I wake up each morning and just say hello to them before I have my cup of tea – then I’m good to go! It’s not necessarily the products that I get, it’s the process of growing. Every single time I’m actually baffled by the fact that I’ve actually grown something from a little seed. It’s just a joy.”

Waafiq, Summer camp student

“There’s outdoor spaces where we live but we didn’t go during lockdown because we were so worried about Covid-19. We stayed indoors so much that it hurt my eyes when I first went out again, everything was blurry.

“I play video games a lot, but I feel weird if I spend too much time looking at a screen; it makes me dizzy. Now I’ve got used to the farm, I love to come here and be outside. I really like it here, sometimes I don’t feel like going home at the end of the day.

“My favourite thing is to grow tomatoes. You need to have a warm space where they can grow upwards. My mum wants me to tell her what I learn about growing vegetables so that we can do it together at home. I didn’t know anything about it before coming here. 

“When I’m older, I want to be a farmer…or a car engineer. Maybe I’ll be both.”

Stavri, Educational assistant

“My head teacher at college sent an email saying there was an opportunity to work here if anyone wanted to apply for it. I thought, why not? I was a proper city girl before this, I never did outdoorsy stuff. If you ask any of my friends, they would say, ‘You, on a farm? With children?!’ but it’s turned out amazing; I’m getting to learn about the outdoors with the kids. 

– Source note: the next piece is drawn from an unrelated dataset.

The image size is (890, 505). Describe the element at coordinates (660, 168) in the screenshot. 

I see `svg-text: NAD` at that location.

You just feel better in yourself after spending time here. You walk into the forest and it’s so calming. Before I started working here I was really introverted, I liked to be in my house, by myself in my room. When the pandemic started I’d look outside and realise how much I’d taken it for granted. It’s the same with the kids; they just want to run around and not be stuck inside all day. Some of them experienced a lot of anxiety, being here definitely helps them feel better.”

Tia, Summer camp student

“It feels like the countryside here. Yesterday we made a crumble. We went foraging for blackberries to go in it. I really like cooking and I like being outdoors, it makes me feel happy. I’m a Cub Scout; I love camping and I can make a fire without matches, which is very hard.

“I’m a very loud person, a very excited person; I get very hyper and I have problems sleeping for some reason. It’s hard for me to fall asleep because my brain is always working.  Being on the farm calms me down, I find it very relaxing spending time outdoors.”

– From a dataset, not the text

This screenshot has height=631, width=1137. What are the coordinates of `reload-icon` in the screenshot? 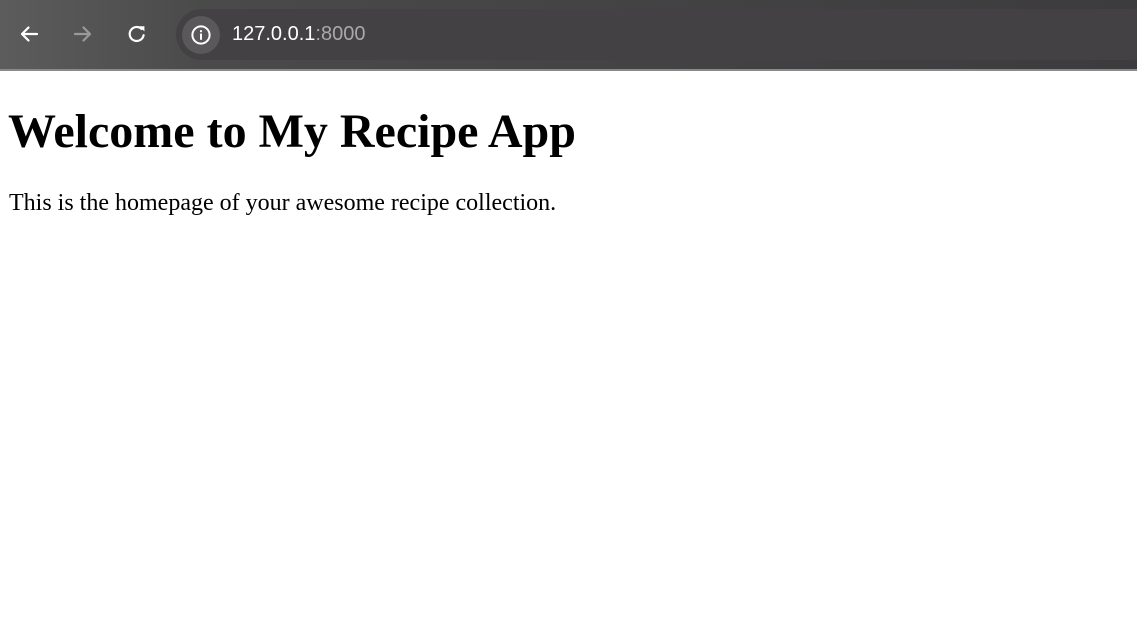 It's located at (136, 34).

Christian, Summer camp student

“I knew a bit about gardening because my granny does it, but I didn’t know all about how squash are cousins with pumpkins. You need to have a lot of patience because if you don’t have any patience you won’t be able to wait for them to grow. It does take time.  Some plants can take years, some plants can take days or months. So patience is the key ingredient.

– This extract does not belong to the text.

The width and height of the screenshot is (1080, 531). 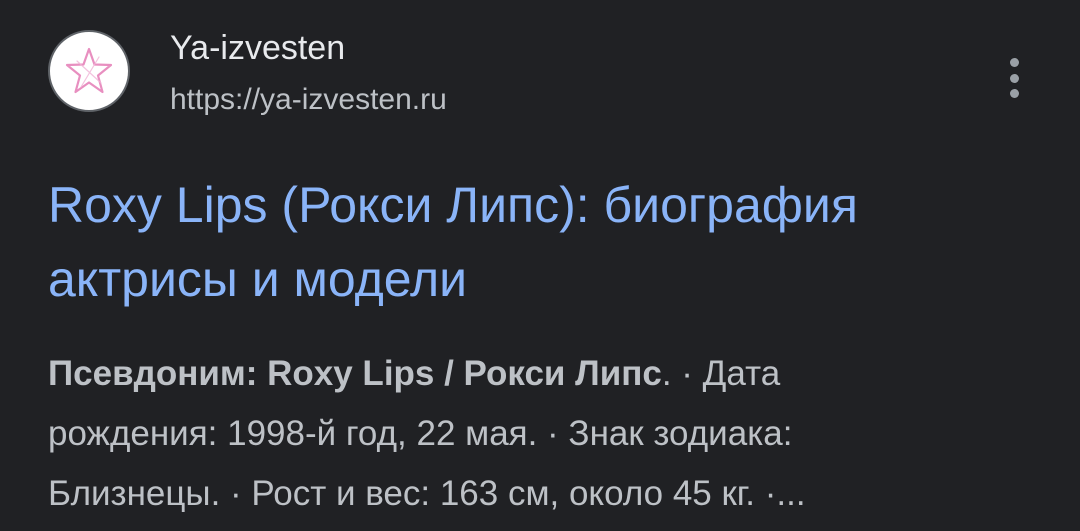 I want to click on site-favicon, so click(x=89, y=71).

“Grow has made me realise how important the world is. People have done so much damage to the environment. It might not be their fault, they might not know how much damage they’re doing, but if you come to the farms then you start to realise what’s happening [to the planet]. 

“When you’re on video games, sometimes you can get addicted. You can get addicted to the farm as well but it’s a good thing. It means you will have experienced farming and when you’re older and you can stop the environment from ending and stuff.”